L'androïde Data va trouver son double, Proto (B4 en version originale), une version moins évoluée du même modèle, auquel il va transmettre son expérience (ses "data"). Dans un second temps, le commandant Picard est mis nez-à-nez avec le prêteur Shinzon (Tom Hardy à ses débuts), chef des Rémiens et accessoirement clone de Picard (en plus jeune), du temps où certains voulaient court-circuiter la Fédération en y infiltrant un des leurs. Chacun étant le reflet de l'autre, les individus se questionnent sur le sens de leur vie, celle qu'ils ont choisie ou subie. Cette partie du film, fort peu spectaculaire, est véritablement intéressante ; mais elle est coincée au milieu d'une foultitude d'autres enjeux qui parasitent la narration. A l'origine encore plus ambitieux, le film aurait du totaliser 2h40, si l'on en croit les nombreuses scènes coupées présentées en bonus sur le blu-ray.

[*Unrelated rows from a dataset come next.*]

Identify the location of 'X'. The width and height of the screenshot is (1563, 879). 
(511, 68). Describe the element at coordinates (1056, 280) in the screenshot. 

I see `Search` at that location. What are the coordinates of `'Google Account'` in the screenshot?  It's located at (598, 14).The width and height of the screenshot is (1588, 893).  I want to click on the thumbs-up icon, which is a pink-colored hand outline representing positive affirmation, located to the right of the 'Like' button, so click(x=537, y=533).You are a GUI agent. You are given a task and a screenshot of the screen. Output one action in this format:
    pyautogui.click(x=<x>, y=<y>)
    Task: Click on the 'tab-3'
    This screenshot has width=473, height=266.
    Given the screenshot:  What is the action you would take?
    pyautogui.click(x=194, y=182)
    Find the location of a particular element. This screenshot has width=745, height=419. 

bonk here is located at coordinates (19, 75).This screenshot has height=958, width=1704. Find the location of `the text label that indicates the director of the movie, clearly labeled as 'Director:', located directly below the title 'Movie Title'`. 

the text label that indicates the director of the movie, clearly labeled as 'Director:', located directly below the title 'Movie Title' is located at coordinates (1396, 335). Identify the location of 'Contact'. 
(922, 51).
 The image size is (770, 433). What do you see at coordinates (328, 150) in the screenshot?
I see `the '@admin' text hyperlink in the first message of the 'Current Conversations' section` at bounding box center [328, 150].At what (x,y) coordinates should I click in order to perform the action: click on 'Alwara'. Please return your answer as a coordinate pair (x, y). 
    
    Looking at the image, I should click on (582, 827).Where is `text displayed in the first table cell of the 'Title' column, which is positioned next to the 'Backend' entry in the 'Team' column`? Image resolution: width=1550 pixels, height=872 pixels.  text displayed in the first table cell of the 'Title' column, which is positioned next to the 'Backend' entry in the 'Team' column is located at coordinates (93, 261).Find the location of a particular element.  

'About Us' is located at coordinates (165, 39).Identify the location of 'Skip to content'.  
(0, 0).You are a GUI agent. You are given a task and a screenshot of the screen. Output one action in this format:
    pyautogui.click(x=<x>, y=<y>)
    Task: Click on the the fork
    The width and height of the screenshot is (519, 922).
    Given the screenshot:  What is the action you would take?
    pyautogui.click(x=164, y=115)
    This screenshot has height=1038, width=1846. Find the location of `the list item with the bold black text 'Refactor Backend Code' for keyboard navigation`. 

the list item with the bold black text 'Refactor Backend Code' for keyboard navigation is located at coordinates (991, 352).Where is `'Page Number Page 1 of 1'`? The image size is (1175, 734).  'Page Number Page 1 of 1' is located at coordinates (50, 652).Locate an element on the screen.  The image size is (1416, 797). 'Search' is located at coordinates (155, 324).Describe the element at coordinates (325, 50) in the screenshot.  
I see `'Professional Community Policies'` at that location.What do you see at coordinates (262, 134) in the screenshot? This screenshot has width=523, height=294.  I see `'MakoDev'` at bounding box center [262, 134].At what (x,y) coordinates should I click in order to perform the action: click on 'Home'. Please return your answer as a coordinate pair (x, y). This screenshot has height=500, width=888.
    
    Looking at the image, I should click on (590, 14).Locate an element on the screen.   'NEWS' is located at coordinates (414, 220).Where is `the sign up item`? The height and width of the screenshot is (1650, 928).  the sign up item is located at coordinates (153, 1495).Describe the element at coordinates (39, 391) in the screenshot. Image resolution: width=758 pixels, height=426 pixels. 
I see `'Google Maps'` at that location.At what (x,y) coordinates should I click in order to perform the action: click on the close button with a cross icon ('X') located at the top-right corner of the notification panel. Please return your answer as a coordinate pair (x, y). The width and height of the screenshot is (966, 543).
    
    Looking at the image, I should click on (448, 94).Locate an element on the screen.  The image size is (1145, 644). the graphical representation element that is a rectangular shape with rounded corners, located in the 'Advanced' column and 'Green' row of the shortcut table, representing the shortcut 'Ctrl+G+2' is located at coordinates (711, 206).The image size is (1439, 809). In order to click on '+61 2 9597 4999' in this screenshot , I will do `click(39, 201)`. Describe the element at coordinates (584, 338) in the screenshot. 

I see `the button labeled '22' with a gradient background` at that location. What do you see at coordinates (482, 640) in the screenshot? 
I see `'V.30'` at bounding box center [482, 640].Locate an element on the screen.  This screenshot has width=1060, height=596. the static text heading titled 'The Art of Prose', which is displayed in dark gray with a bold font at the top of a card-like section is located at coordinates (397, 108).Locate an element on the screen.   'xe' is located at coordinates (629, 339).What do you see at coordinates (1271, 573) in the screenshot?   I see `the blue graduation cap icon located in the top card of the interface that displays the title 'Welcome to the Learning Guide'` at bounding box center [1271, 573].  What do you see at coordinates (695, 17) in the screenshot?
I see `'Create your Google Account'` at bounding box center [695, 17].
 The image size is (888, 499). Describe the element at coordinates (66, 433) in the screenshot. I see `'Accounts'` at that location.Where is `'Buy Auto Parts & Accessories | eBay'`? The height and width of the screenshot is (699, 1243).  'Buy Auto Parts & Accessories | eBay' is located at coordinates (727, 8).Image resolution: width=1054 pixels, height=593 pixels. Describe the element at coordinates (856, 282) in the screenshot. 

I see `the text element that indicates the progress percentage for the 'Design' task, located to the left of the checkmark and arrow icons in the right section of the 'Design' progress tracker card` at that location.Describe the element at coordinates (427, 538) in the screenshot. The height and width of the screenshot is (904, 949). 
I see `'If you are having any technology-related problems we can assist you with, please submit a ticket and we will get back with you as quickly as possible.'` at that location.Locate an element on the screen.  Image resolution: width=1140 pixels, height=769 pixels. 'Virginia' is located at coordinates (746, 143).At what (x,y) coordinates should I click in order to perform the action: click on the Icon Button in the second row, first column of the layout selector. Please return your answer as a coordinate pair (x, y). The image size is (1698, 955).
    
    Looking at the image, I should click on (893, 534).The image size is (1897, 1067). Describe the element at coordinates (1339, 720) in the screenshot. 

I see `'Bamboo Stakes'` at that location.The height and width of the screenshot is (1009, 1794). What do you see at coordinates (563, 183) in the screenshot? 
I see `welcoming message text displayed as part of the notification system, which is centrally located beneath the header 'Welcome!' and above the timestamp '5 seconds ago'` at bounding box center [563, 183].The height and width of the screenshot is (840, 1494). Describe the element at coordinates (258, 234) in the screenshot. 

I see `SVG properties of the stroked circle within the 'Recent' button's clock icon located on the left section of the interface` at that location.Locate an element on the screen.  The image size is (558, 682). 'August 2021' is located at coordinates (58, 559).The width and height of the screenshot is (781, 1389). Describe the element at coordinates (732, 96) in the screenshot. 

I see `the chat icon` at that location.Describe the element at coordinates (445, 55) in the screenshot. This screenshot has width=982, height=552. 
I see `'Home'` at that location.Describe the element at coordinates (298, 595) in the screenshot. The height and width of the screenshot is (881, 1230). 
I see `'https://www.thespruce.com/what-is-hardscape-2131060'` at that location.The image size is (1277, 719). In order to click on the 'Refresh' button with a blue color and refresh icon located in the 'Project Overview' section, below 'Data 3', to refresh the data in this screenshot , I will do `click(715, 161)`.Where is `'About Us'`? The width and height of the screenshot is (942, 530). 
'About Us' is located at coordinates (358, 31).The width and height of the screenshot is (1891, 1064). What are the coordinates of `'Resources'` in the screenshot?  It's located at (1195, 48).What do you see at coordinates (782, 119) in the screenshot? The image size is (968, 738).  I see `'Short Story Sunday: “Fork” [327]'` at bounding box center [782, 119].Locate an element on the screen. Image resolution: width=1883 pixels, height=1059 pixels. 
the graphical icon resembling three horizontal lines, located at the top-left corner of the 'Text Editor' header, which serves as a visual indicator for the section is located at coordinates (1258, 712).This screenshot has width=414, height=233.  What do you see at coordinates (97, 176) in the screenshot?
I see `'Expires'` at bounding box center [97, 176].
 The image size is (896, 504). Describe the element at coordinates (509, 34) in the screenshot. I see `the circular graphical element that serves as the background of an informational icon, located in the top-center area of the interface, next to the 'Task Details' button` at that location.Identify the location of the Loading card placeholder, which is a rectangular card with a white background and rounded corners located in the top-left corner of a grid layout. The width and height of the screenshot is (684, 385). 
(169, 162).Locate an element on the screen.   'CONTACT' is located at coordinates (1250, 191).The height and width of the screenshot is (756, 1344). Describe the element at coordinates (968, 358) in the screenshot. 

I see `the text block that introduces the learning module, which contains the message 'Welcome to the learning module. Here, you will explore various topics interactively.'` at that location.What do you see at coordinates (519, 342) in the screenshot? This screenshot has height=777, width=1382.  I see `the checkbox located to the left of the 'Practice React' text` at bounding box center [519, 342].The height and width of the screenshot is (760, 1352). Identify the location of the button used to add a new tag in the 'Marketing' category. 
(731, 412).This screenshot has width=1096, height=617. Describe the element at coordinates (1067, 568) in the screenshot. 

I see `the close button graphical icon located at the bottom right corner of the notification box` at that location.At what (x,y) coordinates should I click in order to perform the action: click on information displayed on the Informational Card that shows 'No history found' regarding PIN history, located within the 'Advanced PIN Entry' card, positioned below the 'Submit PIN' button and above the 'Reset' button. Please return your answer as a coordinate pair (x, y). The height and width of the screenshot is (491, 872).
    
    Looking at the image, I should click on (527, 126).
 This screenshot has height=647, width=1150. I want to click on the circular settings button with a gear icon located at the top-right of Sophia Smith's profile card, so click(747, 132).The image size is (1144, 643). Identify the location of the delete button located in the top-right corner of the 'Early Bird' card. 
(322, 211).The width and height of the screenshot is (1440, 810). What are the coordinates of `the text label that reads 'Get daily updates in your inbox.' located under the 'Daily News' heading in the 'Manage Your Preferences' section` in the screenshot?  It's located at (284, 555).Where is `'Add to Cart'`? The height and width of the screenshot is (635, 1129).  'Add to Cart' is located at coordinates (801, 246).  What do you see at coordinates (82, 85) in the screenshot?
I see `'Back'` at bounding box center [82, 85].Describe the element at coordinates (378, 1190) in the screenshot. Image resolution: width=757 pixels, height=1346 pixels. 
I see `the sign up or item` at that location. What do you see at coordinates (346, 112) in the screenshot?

En coupant des bouts de scènes, raccourcissant deci-delà, égalisant ou tranchant, les décideurs ont un peu sabordé Nemesis, qui avait les bases d'un bon Trek.
Rattacher les deux face-à-face Data/B4 et Picard/Shinzon n'était pas la meilleure des idées, tant on capte difficilement le lien entre cette histoire du cheval de Troie galactique (Data/B4) et l'offensive voulue par Shinzon. Ajouter là-dessus la découverte d'une menace chimique contrôlée par Shinzon, et l'image est complète.
Tom Hardy, pour son premier rôle important au cinéma, essaime une ambiguité palpable, similaire à celle qui avait fait les beaux jours de Premier Contact avec la Reine Borg. Si sa ressemblance avec Patrick Stewart n'est pas évidente, il arrive tout de même à faire passer une similarité de regard qui aurait basculé du côté obscur.
Les effets spéciaux, passage obligé d'un bon film de SF, sont omniprésents autant que réussis : jamais l'Enterprise n'aura autant brillée. Stuart Baird, plutôt habitué aux films d'actions et au montage (rien moins que sur Superman, le film, La malédiction, Ladyhawke, ou dernièrement Casino Royale et Skyfall), signe un film passable, réussit les séquences qu'il faut (la première rencontre entre Picard et Shinzon, la collision de l'Enterprise avec la vaisseau des Rémiens) mais passe à côté d'un très bon film : dommage.